**TEXT SHOWN**

You could do this at home by using old potting mix sacks. Cut along the seams to open the sack out, then flip it so the black side faces up. Tuck in the edges and secure it in place with U-shaped pins. Cut an X-shaped slit to plant and water through.
I’m not that keen on using plastic on the soil like this for prolonged periods, and there’s always the risk that slugs might lurk beneath it. One plastic-free alternative is to use strawberry mats made from natural materials such as coir, but these can be on the pricey side and you’ll need to make sure they’re wide enough to help keep the berries up off the soil – something some makes don’t manage.
I prefer a mulch of the strawberry’s namesake – straw! I also think it looks just a lot more attractive too. If you can’t get hold of straw, you could use dried grass clippings.
Plant your strawberries about 18 inches (45cm) apart. You can go closer than this in containers, as we’ll discover shortly. Planting at the correct depth is important. Potted strawberries are easy to get right – they just go in at the same depth as they were planted in the potting mix in the container, but for bare-rooted plants make sure you don’t go too deep or too shallow. Too deep and the plant may struggle and could potentially rot away; too shallow and it’ll rock about in the wind and dry out really easily, creating a weak and brittle plant. You want the crown of the plant – where the stems of the leaves emerge – to be every so slightly proud of the soil surface.
These plants will remain relatively small in their first season, so this is a good opportunity for companion planting. Garlic is a fantastic companion to strawberries: it doesn’t just keep the vampires away, it also helps deter pests like spider mites.
If you’re using straw, add it later in spring once the plants start to flower. By this stage the plants will have grown on a bit, so they’re not smothered by the mulch.
Planting Strawberries in Containers
With their compact habit and quick cropping, strawberries make an excellent choice for container growing. By raising the strawberries up off the ground they won’t get muddy and are less likely to be nibbled by slugs.
I’ve grown them in wide containers with great success, and have even grown them in hanging baskets, where the ripe berries hang down, inviting you to pick them. However, in my experience many purpose-sold strawberry planters aren’t great. With the planting pockets on the sides, I find that potting mix often gets blasted out when you water, exposing the plants so they wobble about and dry out. For this reason it’s better to look for containers with cupped planting pockets if you want to grow them vertically.
Alternatively, try making a strawberry cascade instead. This uses three containers of progressively smaller size, starting with the largest at the bottom, and all-purpose potting mix blended with some soil-based mix to give it a bit more body and stop things slumping down too much.

Listing excerpted from a collection:
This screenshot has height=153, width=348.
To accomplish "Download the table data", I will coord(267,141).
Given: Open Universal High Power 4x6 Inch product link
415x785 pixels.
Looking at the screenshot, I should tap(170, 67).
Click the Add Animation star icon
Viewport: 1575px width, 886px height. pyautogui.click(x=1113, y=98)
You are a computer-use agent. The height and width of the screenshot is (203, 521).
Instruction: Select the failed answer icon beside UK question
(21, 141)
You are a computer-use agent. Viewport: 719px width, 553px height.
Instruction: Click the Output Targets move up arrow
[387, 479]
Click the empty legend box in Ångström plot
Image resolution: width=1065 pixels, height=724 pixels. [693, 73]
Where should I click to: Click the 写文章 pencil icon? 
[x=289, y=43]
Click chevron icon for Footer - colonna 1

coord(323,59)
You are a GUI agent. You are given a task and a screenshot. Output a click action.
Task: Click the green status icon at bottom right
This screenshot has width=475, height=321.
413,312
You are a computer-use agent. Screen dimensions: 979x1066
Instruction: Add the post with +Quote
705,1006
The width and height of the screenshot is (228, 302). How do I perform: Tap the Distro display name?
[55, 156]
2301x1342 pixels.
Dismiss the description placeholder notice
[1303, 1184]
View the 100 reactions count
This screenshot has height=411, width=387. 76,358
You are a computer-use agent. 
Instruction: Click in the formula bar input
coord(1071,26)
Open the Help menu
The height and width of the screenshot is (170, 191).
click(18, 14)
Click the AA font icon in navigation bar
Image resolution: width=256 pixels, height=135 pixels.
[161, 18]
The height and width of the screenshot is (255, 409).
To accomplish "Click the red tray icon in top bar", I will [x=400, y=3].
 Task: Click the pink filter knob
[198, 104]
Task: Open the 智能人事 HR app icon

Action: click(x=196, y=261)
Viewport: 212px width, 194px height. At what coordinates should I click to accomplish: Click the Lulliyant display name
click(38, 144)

**TO DO**
**1.** Print the lines of the listing, starting with the line that contains "View the 100 reactions count" and ending with the final line of the listing, both included.
**2.** Carry on the text about growing strawberries from the point at which it stops.
The text about growing strawberries and the listing have no connection to each other.

**IN RESPONSE**
**1.**
View the 100 reactions count
This screenshot has height=411, width=387. 76,358
You are a computer-use agent. 
Instruction: Click in the formula bar input
coord(1071,26)
Open the Help menu
The height and width of the screenshot is (170, 191).
click(18, 14)
Click the AA font icon in navigation bar
Image resolution: width=256 pixels, height=135 pixels.
[161, 18]
The height and width of the screenshot is (255, 409).
To accomplish "Click the red tray icon in top bar", I will [x=400, y=3].
 Task: Click the pink filter knob
[198, 104]
Task: Open the 智能人事 HR app icon

Action: click(x=196, y=261)
Viewport: 212px width, 194px height. At what coordinates should I click to accomplish: Click the Lulliyant display name
click(38, 144)

**2.**
To help keep the pots centred, thrust a bamboo cane down through the middle. Fill the largest pot halfway then insert your middle-sized container, threading it down over the bamboo cane. Fill the middle container halfway, then nestle the smallest pot in at the top. You can now go back and fill the other two pots to the rim.
What you’ve essentially done is create three tiers for the strawberries. When the plants are fully grown this will have a really fabulous visual impact! Tuck three plants into the bottom container, two in the middle pot, and one on top. As the weather warms up the plants will muscle up, and there’ll be strawbs-a-plenty by summer!
You could use colourful containers or even plastic buckets graduated in size for this – anything to get that height – so long they have (or you make) drainage holes in the bottom.
Caring For Your Strawberries
The big tip with strawberries is to keep them well watered while they establish and during dry weather. Try to aim the water at the base of plants so the fruits don’t get wet, which could encourage mould. Watering is especially important for container-grown plants, which won’t be able to get their roots down into the native soil. If you’ve planted a strawberry tower, the planting areas on top will naturally need more water than those lower down as the water trickles down when watering.
Watch out for frosts early on in the season, when plants are flowering. Strawberries are super-hardy, but if a frost can turn the flowers into a blackened mush that won’t produce fruits. Cover flowering plants with row covers or cloches should a frosty night threaten.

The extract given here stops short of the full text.